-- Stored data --
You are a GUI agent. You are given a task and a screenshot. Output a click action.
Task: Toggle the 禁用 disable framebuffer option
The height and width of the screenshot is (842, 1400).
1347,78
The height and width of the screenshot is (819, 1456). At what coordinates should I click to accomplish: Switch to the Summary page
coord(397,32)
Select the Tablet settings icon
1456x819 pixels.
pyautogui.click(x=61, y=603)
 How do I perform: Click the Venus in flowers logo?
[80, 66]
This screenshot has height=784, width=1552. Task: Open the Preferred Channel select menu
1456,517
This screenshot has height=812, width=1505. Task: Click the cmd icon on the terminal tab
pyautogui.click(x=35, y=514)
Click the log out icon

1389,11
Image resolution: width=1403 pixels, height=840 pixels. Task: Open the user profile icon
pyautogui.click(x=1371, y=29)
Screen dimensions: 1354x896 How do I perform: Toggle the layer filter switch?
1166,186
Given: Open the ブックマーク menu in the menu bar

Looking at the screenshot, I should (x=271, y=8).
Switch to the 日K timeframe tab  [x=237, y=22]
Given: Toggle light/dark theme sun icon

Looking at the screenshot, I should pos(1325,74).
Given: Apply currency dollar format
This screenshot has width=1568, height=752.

-- Task goal --
Please repeat each line from the one with "Switch to the 日K" through the last line of the data above, and add nothing.

-- Your solution --
Switch to the 日K timeframe tab  [x=237, y=22]
Given: Toggle light/dark theme sun icon

Looking at the screenshot, I should pos(1325,74).
Given: Apply currency dollar format
This screenshot has width=1568, height=752.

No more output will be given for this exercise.